Het proces-verbaal van verhoor van getuige [getuige] van 13 mei 2023, voor zover inhoudend, zakelijk weergegeven, op pagina 21 e.v.:
Op vrijdag 12 mei 2023 omstreeks 22.25 zag ik het volgende: Wij sloegen
rechtsaf de Burgemeester van Veenlaan op. Ik zag een zwart voertuig voor ons rijden
en deze zwenkte naar rechts. Ik zag dat het voertuig op het fietspad reed en dat er
op dat moment iemand over de motorkap vloog. Ik bedacht mij geen moment en reed achter de verdachte aan. Ik zag en hoorde het voertuig van de verdachte in toeren verhogen en hij ging er met een hoge snelheid vandoor. Ik denk dat hij ongeveer met 80 kilometer per uur reed na de aanrijding.
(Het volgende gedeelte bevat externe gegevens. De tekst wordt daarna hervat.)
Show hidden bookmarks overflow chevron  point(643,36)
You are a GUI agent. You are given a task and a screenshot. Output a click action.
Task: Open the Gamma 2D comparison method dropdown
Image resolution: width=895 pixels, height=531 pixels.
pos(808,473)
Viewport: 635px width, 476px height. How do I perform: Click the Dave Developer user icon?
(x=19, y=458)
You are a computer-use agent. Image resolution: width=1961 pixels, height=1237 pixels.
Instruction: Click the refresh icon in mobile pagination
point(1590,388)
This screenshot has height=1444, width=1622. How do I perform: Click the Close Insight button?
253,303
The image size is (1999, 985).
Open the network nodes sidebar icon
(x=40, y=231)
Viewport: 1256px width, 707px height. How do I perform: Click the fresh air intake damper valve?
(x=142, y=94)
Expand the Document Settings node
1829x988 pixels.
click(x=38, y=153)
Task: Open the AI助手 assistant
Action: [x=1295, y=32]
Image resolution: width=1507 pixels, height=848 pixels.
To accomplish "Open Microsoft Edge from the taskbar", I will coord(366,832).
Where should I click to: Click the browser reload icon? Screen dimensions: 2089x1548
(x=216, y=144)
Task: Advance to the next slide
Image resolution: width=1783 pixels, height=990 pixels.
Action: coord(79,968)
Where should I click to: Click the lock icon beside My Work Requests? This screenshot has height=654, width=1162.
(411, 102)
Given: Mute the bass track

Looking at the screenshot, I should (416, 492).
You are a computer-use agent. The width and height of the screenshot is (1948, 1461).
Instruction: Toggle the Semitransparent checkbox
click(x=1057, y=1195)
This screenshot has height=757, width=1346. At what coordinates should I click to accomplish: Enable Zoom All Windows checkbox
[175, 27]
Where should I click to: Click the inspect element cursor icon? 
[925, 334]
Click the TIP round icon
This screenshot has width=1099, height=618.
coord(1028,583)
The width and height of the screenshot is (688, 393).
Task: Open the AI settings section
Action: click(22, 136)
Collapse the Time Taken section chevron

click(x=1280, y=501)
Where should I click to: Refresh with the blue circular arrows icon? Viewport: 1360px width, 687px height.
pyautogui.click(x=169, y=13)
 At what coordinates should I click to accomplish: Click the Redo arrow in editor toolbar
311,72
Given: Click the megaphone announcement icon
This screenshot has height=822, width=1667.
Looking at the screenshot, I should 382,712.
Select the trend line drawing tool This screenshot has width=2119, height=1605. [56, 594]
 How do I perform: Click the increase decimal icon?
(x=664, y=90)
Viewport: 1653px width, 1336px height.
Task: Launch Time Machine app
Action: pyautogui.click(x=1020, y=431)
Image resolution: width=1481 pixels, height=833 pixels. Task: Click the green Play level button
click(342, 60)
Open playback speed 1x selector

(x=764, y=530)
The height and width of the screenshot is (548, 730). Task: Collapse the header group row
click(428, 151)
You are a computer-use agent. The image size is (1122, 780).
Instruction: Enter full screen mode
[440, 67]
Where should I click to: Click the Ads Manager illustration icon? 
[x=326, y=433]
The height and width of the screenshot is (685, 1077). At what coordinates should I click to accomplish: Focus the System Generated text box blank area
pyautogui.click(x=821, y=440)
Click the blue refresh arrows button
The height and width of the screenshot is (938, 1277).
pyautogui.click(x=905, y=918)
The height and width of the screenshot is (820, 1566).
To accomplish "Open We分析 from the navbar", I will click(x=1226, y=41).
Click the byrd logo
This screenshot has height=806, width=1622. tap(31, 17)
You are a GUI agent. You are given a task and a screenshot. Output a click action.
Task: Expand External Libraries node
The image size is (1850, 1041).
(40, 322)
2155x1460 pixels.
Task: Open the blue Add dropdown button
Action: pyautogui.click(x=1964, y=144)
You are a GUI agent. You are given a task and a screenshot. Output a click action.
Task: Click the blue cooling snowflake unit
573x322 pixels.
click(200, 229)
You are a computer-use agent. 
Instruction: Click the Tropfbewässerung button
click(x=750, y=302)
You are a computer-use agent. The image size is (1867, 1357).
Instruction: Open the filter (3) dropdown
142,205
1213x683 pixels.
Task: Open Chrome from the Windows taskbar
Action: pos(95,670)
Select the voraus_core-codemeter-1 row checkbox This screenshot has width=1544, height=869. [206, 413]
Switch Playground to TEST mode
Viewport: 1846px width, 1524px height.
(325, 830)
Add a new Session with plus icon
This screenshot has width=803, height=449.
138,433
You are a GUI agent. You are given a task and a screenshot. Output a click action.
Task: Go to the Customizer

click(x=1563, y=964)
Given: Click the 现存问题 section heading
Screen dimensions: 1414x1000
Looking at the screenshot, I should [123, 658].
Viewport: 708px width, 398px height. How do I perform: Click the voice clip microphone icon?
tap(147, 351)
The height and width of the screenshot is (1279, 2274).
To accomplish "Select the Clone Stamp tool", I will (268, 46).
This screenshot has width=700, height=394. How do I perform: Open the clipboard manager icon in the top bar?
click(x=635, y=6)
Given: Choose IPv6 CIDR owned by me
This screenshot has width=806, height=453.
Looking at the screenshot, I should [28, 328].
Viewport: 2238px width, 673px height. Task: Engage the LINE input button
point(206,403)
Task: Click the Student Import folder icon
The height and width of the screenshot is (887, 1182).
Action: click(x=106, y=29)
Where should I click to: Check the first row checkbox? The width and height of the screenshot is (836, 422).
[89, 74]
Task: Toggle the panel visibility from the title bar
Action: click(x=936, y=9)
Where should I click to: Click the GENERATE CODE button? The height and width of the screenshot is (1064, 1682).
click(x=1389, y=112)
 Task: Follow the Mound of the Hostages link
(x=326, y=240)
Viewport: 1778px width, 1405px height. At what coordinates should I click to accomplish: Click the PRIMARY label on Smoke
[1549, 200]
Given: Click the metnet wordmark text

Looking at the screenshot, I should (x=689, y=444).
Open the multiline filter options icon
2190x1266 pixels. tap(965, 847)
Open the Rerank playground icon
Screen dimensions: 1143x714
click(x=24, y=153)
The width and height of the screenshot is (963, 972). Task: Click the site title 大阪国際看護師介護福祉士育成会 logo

Ik zag het voertuig links de Zuiderstraat in rijden. Ik zag hem daarna de Sint-Janstraat
in rijden. Hij volgde de rotonde en ging rechtdoor. Hij ging via de Annastraat de
Mariastraat in en daarna rechtsaf de Theresastraat in. Ik zag hem daarna links de
Helenastraat in rijden. Daarna zag ik hem rechts de Wethouder Elhorststraat in
rijden. Deze straat ging over in de Belgielaan. Hij ging rechts de Beneluxlaan in en
toen weer links de Genevestraat in. Aan het einde van de straat ging hij rechts de
Luxenburglaan in en even later rechts de munsterstraat in. Ik zag hem toen links de
Beneluxlaan in rijden en zag hem de Nederlandlaan in rijden. Toen ging hij links de
Europalaan in en ging daarna het Ruwenbos op. Later zag ik hem de Nijmansbos in
rijden en daar parkeerde hij het voertuig achter een camper. Ik zag de verdachte
wegrennen en ben hem daarna uit het oog verloren.